### Quoted passage
▬▬▬
Students are engaging even outside of class time. The presence of the farm has led to increased involvement in David Thompson’s Carrot club. This year, 40-50 students manage their school garden, industrial composter and greenhouse, and they also keenly help out at the farm. Students from across the city are choosing to apply to Green’s culinary arts program over others because they see the value of having an on-site farm and access to farmers in their learning.
Schoolyard farms aren’t a panacea however. In a system where the bottom dollar typically still matters most, pricing challenges still remain. Most produce from both School Grown and Fresh Roots is sold to the general public, including the school community, rather than the schools themselves, as the budget for school produce purchases is incredibly low.
At the David Thompson high school cafeteria, there are only a handful of vegetables where Fresh Roots can compete on price, so Fresh Roots will ensure a steady supply of salad greens, carrots, radishes, and turnips this Spring and Fall.
Contrary to typical school gardens, Fresh Roots and School Grown design their crop plans to generate income, as the intention is that these farms will break even in terms of production costs. Even so, both know that their produce sales will never cover the additional costs for youth leadership programming, community events, and student and teacher support. These activities are still reliant on funding, an ongoing challenge.
Fresh Roots and School Grown both offer workshops for school staff about how to use food- and farm-based learning in their teaching. This training ensures staff are comfortable with everything from classroom management in the garden to creative ways of tying to curriculum. These workshops are incredibly popular and successful in inspiring new ways of teaching outside; the challenge is finding funding to cover the costs.
Schoolyard farms provide easily accessible ways for students to engage in their food system. Over the short term, they may not resolve all of the distribution and pricing challenges faced by schools that want to buy local food and by farmers who want to sell their product. However, schools and students are certainly connecting more with their food, their farmers, their outdoor environment, and each other.
▬▬▬
### Supplied information
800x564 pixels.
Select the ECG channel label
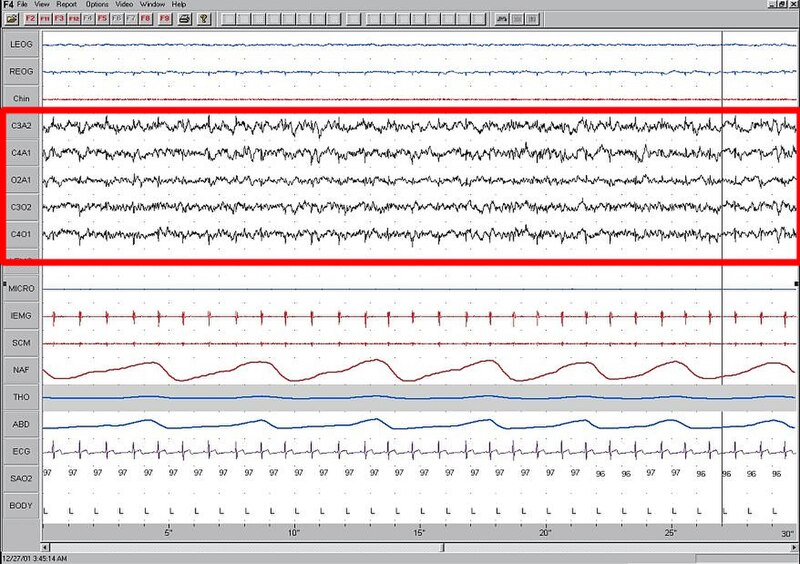tap(21, 451)
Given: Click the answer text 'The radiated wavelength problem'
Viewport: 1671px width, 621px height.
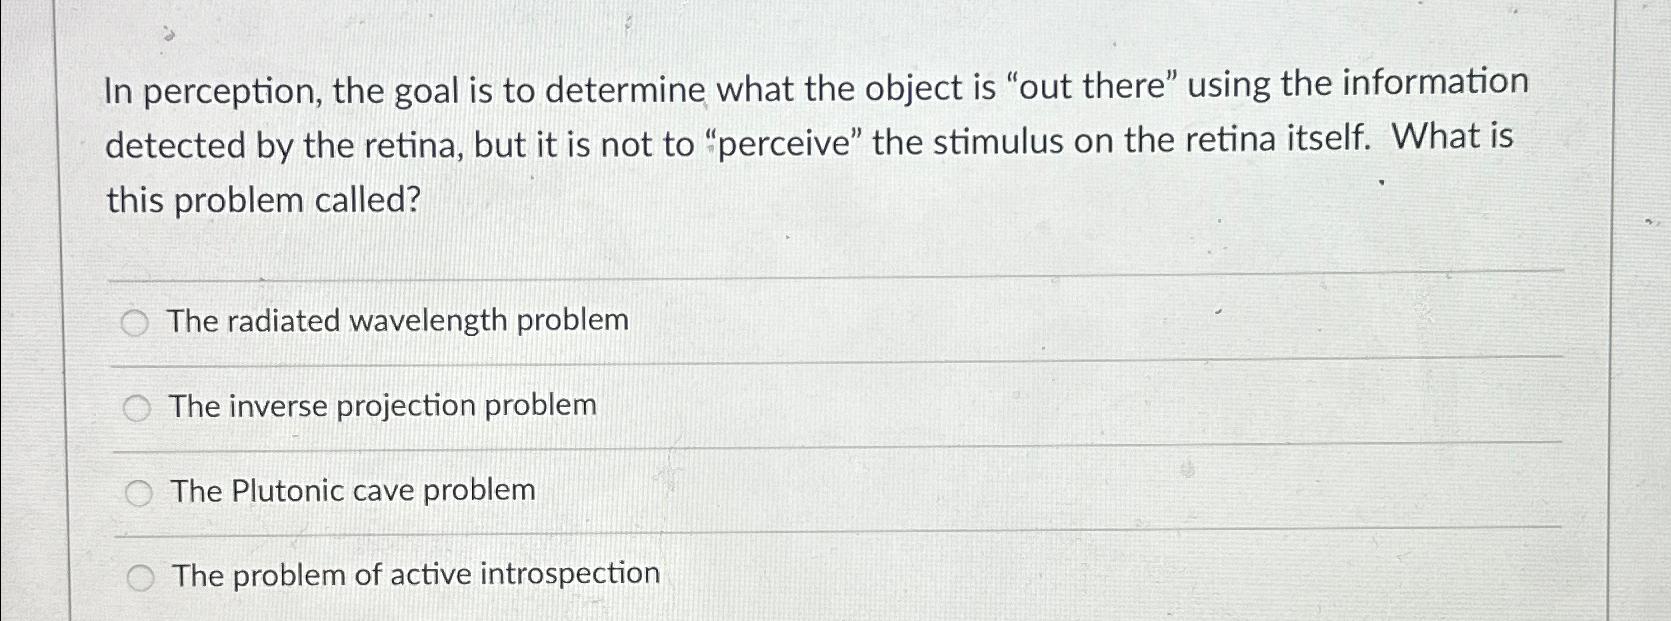Looking at the screenshot, I should [x=396, y=321].
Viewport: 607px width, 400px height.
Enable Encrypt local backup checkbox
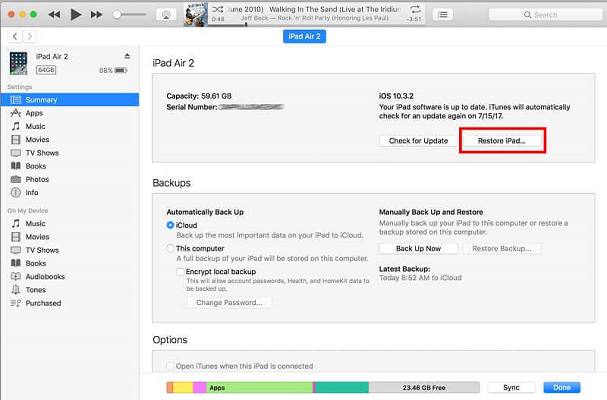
▬▬▬
### Required actions
a – Indicate whether each statement agrees with the passage on schoolyard farms, answering yes or no and quoting the deciding words of the passage: (i) Most produce from School Grown and Fresh Roots is sold to the schools themselves. (ii) Both organizations expect produce sales to cover the costs of youth leadership programming. (iii) Fresh Roots and School Grown offer workshops for school staff.
b – Reproduce the part of the passage on schoolyard farms that opens with the words containing "Students are engaging" and closes with "in their learning.", swapping "industrial composter" for "worm composter".

### The responses
a –
(i) No: "Most produce from both School Grown and Fresh Roots is sold to the general public, including the school community, rather than the schools themselves"
(ii) No: "both know that their produce sales will never cover the additional costs for youth leadership programming, community events, and student and teacher support"
(iii) Yes: "Fresh Roots and School Grown both offer workshops for school staff"

b –
Students are engaging even outside of class time. The presence of the farm has led to increased involvement in David Thompson’s Carrot club. This year, 40-50 students manage their school garden, worm composter and greenhouse, and they also keenly help out at the farm. Students from across the city are choosing to apply to Green’s culinary arts program over others because they see the value of having an on-site farm and access to farmers in their learning.